→ **OBJECTIVE A**:
In the forum thread, answer these:
(i) What conversion goal is set for the brand attendant?
(ii) What does StaticSun say AE typically brings?
(iii) Which user says you never know how many of those crazy ideas may actually be implemented?

→ **DOCUMENT**:

Add a mobile register and a ethernet port to the restroom and start signing up guests for the redcard! I see the corporate vision now! 

10% conversion goal for the brand attendant: the formula is (number of signups / number of guests to use the restroom) * 0.005

Gotta keep those team members motivated with new exciting goals! Who doesn't like signing up for a credit card after taking a dump?


----------



## StaticSun (Dec 8, 2014)

Can we keep this semi-serious? AE typically brings some big changes.


----------



## redeye58 (Dec 8, 2014)

It'll get serious soon enough. Doesn't hurt to have a little fun first. 
Besides, you never know how many of those crazy ideas may actually be implemented.


----------



## thatcashierdude (Dec 8, 2014)

StaticSun said:


> Can we keep this semi-serious? AE typically brings some big changes.


No. We will continue to be cynical sarcastic children until the actual changes are implemented, then everyone will bitch, bitch, bitch...

→ **OBJECTIVE B**: In the entries, edit the stretch from the line containing "Open the three-dot" through the line containing "click(69, 157)" so that "Instruction" becomes "Command" everywhere, leaving everything else unchanged, and return only those lines.

→ **SUPPLIED INFORMATION**:
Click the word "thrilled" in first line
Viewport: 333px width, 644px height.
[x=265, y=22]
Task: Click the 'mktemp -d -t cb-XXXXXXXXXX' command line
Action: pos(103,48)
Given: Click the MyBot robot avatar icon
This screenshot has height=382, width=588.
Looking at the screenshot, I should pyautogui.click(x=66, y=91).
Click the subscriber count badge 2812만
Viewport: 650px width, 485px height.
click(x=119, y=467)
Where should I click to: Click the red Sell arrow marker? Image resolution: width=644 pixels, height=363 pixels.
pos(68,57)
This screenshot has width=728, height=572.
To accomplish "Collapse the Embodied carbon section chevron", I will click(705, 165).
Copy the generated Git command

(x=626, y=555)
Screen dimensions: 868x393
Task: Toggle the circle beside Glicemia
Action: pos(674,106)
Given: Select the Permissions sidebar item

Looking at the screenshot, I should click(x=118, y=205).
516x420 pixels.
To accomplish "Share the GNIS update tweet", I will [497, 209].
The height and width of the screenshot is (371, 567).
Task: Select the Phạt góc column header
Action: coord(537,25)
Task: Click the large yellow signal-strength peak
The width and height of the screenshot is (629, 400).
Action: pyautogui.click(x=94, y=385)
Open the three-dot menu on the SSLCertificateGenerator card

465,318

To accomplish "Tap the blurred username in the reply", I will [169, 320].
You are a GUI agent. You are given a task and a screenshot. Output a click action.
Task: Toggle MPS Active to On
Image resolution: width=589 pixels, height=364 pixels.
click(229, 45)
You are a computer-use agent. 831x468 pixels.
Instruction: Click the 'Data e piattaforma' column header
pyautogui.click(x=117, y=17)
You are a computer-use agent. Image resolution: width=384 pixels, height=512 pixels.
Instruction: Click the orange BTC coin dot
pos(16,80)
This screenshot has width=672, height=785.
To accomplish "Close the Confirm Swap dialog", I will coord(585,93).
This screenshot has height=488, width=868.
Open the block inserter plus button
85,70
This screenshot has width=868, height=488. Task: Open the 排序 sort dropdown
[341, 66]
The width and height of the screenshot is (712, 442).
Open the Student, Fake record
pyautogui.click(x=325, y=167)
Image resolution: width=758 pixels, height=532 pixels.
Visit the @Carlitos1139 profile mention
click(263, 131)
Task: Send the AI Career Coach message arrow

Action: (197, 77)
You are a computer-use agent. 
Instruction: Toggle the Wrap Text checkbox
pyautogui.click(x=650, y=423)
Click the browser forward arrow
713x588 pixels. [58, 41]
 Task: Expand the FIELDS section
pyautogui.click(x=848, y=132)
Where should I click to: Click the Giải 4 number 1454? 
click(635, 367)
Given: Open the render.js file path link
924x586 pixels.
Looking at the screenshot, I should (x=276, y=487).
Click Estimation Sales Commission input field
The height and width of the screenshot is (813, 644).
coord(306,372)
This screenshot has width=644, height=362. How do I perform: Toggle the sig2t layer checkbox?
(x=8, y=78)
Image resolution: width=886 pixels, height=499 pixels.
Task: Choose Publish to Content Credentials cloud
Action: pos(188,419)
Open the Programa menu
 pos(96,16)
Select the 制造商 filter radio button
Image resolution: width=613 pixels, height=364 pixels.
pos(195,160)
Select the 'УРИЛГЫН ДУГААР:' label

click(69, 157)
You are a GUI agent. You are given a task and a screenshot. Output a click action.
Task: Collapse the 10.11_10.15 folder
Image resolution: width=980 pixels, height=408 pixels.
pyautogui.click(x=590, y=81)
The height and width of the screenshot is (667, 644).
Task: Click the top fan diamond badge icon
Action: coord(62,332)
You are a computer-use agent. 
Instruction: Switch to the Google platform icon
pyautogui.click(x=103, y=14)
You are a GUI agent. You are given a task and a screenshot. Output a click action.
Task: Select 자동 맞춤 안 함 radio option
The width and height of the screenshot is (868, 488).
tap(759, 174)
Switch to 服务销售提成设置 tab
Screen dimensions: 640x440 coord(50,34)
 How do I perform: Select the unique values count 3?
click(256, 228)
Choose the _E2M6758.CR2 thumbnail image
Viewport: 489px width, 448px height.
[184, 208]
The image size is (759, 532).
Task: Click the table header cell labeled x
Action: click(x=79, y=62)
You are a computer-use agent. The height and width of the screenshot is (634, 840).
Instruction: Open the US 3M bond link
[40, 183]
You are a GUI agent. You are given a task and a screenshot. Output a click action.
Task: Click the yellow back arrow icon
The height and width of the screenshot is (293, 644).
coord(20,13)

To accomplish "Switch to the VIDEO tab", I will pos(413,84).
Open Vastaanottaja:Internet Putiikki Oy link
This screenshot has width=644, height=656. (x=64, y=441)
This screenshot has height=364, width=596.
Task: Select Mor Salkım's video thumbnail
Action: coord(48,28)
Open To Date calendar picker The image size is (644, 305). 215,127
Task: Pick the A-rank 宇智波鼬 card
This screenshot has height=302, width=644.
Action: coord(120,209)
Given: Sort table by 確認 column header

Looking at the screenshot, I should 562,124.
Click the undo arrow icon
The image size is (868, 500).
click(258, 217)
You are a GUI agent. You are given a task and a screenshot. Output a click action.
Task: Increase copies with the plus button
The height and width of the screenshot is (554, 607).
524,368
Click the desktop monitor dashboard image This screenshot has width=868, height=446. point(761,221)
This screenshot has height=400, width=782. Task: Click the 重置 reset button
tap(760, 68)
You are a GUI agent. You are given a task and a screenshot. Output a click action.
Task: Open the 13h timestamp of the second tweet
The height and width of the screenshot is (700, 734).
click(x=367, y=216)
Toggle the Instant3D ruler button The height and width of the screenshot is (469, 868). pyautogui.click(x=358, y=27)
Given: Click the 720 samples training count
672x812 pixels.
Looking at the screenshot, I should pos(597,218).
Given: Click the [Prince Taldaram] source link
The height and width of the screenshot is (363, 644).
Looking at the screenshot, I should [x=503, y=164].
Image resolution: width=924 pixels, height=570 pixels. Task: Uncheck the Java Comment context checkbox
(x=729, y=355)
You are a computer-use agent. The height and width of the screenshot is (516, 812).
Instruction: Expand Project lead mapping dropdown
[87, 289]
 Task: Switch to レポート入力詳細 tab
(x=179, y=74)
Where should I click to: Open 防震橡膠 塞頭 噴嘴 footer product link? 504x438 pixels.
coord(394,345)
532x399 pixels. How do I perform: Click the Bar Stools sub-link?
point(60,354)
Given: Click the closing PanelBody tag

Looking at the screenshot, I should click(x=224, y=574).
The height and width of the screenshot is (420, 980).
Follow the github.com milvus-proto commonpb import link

→ **SOLUTION A**:
(i) 10%
(ii) Some big changes
(iii) redeye58

→ **SOLUTION B**:
Open the three-dot menu on the SSLCertificateGenerator card

465,318

To accomplish "Tap the blurred username in the reply", I will [169, 320].
You are a GUI agent. You are given a task and a screenshot. Output a click action.
Task: Toggle MPS Active to On
Image resolution: width=589 pixels, height=364 pixels.
click(229, 45)
You are a computer-use agent. 831x468 pixels.
Command: Click the 'Data e piattaforma' column header
pyautogui.click(x=117, y=17)
You are a computer-use agent. Image resolution: width=384 pixels, height=512 pixels.
Command: Click the orange BTC coin dot
pos(16,80)
This screenshot has width=672, height=785.
To accomplish "Close the Confirm Swap dialog", I will coord(585,93).
This screenshot has height=488, width=868.
Open the block inserter plus button
85,70
This screenshot has width=868, height=488. Task: Open the 排序 sort dropdown
[341, 66]
The width and height of the screenshot is (712, 442).
Open the Student, Fake record
pyautogui.click(x=325, y=167)
Image resolution: width=758 pixels, height=532 pixels.
Visit the @Carlitos1139 profile mention
click(263, 131)
Task: Send the AI Career Coach message arrow

Action: (197, 77)
You are a computer-use agent. 
Command: Toggle the Wrap Text checkbox
pyautogui.click(x=650, y=423)
Click the browser forward arrow
713x588 pixels. [58, 41]
 Task: Expand the FIELDS section
pyautogui.click(x=848, y=132)
Where should I click to: Click the Giải 4 number 1454? 
click(635, 367)
Given: Open the render.js file path link
924x586 pixels.
Looking at the screenshot, I should (x=276, y=487).
Click Estimation Sales Commission input field
The height and width of the screenshot is (813, 644).
coord(306,372)
This screenshot has width=644, height=362. How do I perform: Toggle the sig2t layer checkbox?
(x=8, y=78)
Image resolution: width=886 pixels, height=499 pixels.
Task: Choose Publish to Content Credentials cloud
Action: pos(188,419)
Open the Programa menu
 pos(96,16)
Select the 制造商 filter radio button
Image resolution: width=613 pixels, height=364 pixels.
pos(195,160)
Select the 'УРИЛГЫН ДУГААР:' label

click(69, 157)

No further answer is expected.